Two IMT 958 multi-role emergency response and rescue vessels (ERRVs), Grampian Fortress and Grampian Freedom, entered service this year in the North Sea. At 58m long, Grampian Fortress and its sister vessel are fitted with daughter craft and fast rescue craft as one would expect but are also able to transfer and store limited deck cargo and provide offshore locations with fresh water and fuel if required.
The contract for the vessels dates back to September 2013, when North Star Shipping, which is part of Craig Group, awarded a contract to the Spanish yard for six ERRVs of two different types – four IMT 950 designs, known as the D-class, of which four units had already been delivered to the same owner in 2012, and two IMT 958s, denoted the F-class.
Grampian Fortress and Grampian Freedom are 58.2m overall with a beam of 13.2m and are a further evolution on the earlier IMT 950 design, with a diesel-electric propulsion system and the additional functions of cargo-carrying capacity and backloading operations. In line with most of North Star’s fleet, the vessels will be engaged in standby and emergency response and rescue duties, primarily supporting oil rigs in the North Sea, where they will spend 28 days of every month, only returning to port for crew changes, loading fuel, stores and spares. The F-class are Group B standby rescue vessels, designed and outfitted to rescue up to 300 people in the UK sector. To withstand the demanding operating conditions of the North Sea, the ships were designed for the often harsh weather conditions, hence the high and covered bow area and wheelhouse shifted as far aft as practical to reduce greenwater wash. The hull lines are fine forward with a semi-bulbous bow lengthening the waterline length to improve the hull performance.
The diesel-electric propulsion arrangement was selected because it offers several advantages, including greater propulsion redundancy, flexibility, reduced fuel consumption and hence reduced emissions. The vessel has four main generators sets of 599kW each, driven by high speed engines to generate the vessel’s electrical power for propulsion and all consumers on the ship. Each generating set comprises a Caterpillar C18 engine with two gensets connected to it. The main propulsion system of the vessel comprises two azimuth thrusters aft and two tunnel thrusters forward. Initially, the project had a single tunnel thruster forward, but the owner decided on a second thruster being fitted as it allows for retrofitting of a DP2 system should potential future charters for the vessel so require it.
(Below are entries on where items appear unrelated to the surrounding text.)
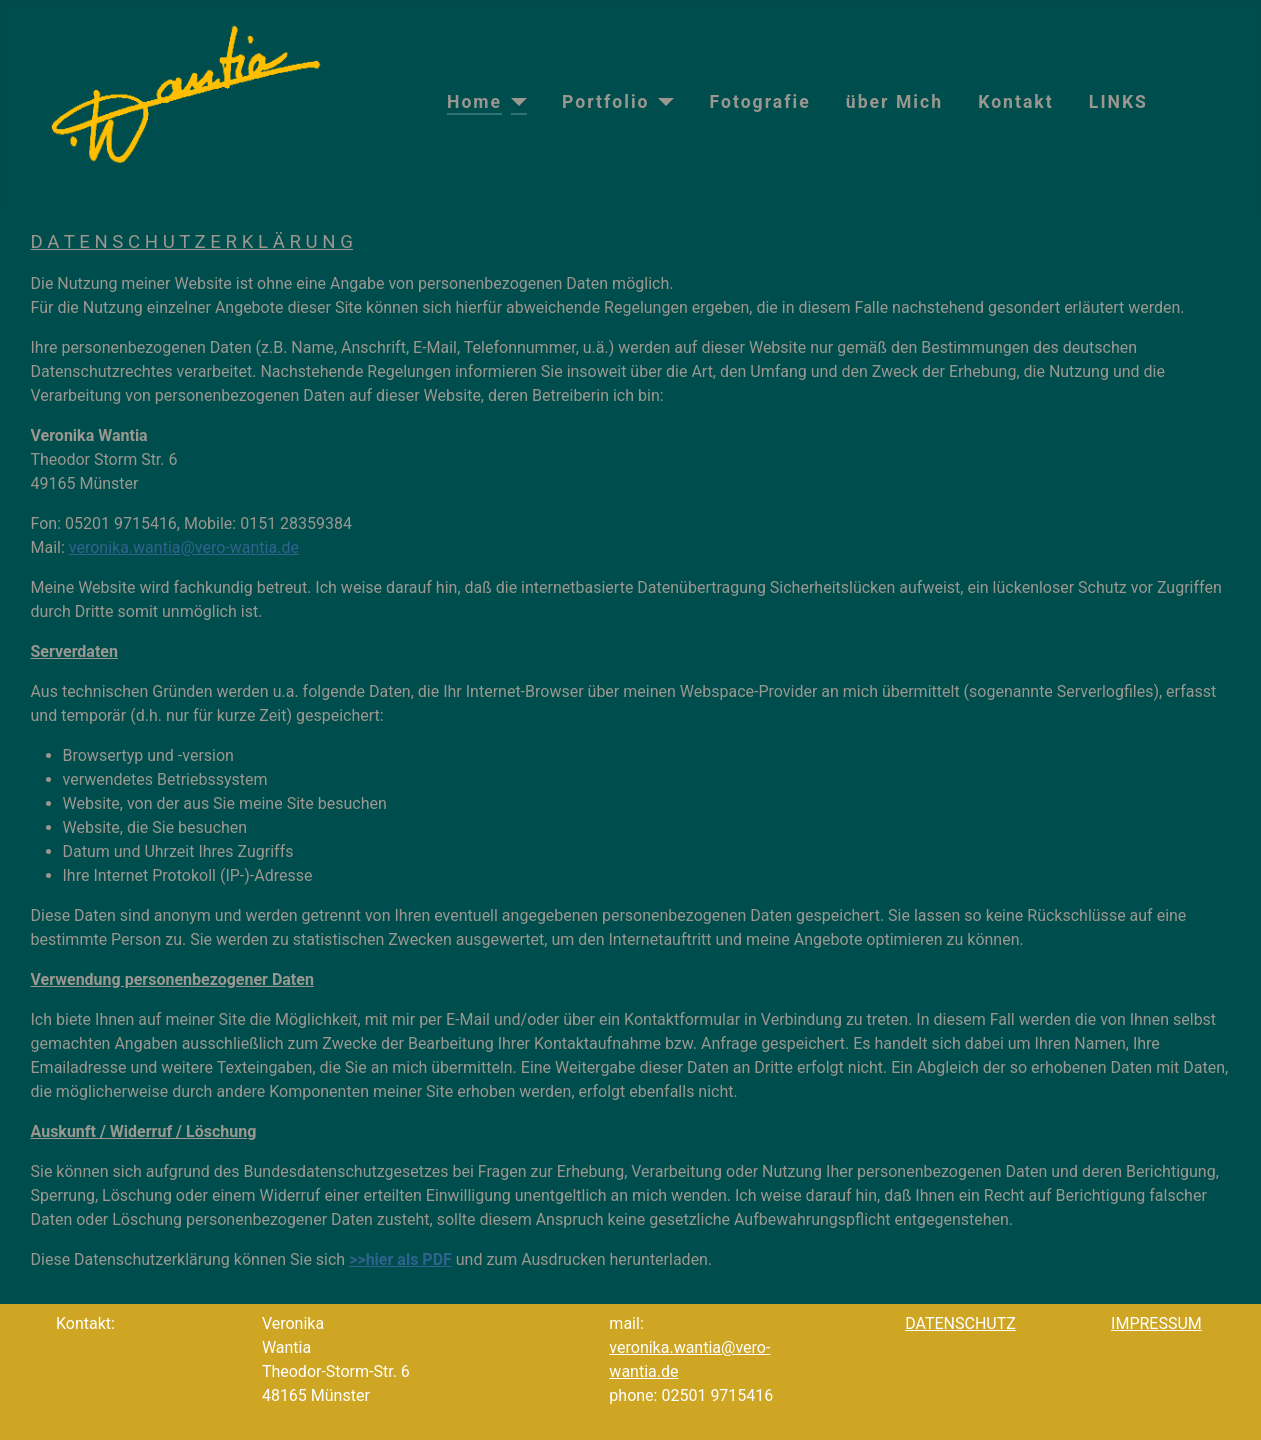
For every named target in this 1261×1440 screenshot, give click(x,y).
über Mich (894, 102)
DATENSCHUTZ (960, 1323)
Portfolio (605, 102)
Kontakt (1015, 102)
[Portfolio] (662, 102)
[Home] (514, 102)
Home (474, 102)
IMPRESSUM (1156, 1323)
The dedicated survivor spaces and treatment area have been incorporated at main deck level, for easy access of survivors into the accommodation. All the UKOOA regulatory accommodation outfit and equipment, as required for this kind of vessel, have been carefully studied and laid out to enhance a speedy access and flow of survivors to the different treatment, resting or sitting areas. On the outside deck, the hot water rinsing showers are next to the entrance, after which able survivors access the reception area for registration. From here, they would be directed to the treatment room, waiting area (for treatment), recovery area outfitted with beds or sitting area below deck, depending on their physical state. This deck also houses all washroom facilities for survivors. For rescue operations, the vessel is provided with a Delta Phantom daughter craft and one Solas approved Avon Searider 6.5m fast rescue craft. Other appliances for rescuing survivors from the water are the Dacon scoop and a rescue basket, both of which are operated from onboard the vessel and do not require any of the ship’s crew to leave the safety of the vessel in adverse weather conditions.